═════ Material for the task
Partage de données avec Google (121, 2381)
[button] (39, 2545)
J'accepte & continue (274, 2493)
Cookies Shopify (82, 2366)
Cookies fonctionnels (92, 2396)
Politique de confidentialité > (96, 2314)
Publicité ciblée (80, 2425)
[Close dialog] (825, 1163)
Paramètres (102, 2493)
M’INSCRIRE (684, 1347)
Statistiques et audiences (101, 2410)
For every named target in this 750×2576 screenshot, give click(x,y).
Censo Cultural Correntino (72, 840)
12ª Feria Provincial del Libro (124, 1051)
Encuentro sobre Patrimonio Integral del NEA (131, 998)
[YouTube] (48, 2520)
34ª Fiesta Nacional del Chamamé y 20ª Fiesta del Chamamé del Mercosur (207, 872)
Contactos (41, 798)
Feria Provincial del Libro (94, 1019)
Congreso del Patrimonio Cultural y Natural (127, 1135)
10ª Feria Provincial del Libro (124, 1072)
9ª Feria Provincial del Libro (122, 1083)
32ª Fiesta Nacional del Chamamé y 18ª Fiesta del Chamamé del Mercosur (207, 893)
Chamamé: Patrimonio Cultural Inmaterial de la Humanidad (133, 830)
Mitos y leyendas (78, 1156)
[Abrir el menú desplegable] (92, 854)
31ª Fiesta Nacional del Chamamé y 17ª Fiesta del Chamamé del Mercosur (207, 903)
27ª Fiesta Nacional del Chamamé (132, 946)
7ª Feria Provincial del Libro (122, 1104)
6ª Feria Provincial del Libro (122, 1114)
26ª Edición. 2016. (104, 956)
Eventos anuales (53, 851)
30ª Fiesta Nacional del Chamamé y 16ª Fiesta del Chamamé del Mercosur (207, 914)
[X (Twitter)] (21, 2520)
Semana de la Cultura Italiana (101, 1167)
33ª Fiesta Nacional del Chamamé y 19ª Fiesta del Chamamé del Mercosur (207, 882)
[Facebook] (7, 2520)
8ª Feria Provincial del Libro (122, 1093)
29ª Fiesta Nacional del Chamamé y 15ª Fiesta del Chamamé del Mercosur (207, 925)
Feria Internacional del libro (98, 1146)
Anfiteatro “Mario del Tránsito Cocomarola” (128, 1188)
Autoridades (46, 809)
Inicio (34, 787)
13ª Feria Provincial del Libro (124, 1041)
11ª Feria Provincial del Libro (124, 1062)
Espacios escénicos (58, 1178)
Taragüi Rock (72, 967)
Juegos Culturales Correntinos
══════════
Exercise brief: Nothing but the lines from the one containing "[Facebook] (7, 2520)" through the end of the entries belongs in the answer; repeat them exactly.

Finished task:
[Facebook] (7, 2520)
8ª Feria Provincial del Libro (122, 1093)
29ª Fiesta Nacional del Chamamé y 15ª Fiesta del Chamamé del Mercosur (207, 925)
Feria Internacional del libro (98, 1146)
Anfiteatro “Mario del Tránsito Cocomarola” (128, 1188)
Autoridades (46, 809)
Inicio (34, 787)
13ª Feria Provincial del Libro (124, 1041)
11ª Feria Provincial del Libro (124, 1062)
Espacios escénicos (58, 1178)
Taragüi Rock (72, 967)
Juegos Culturales Correntinos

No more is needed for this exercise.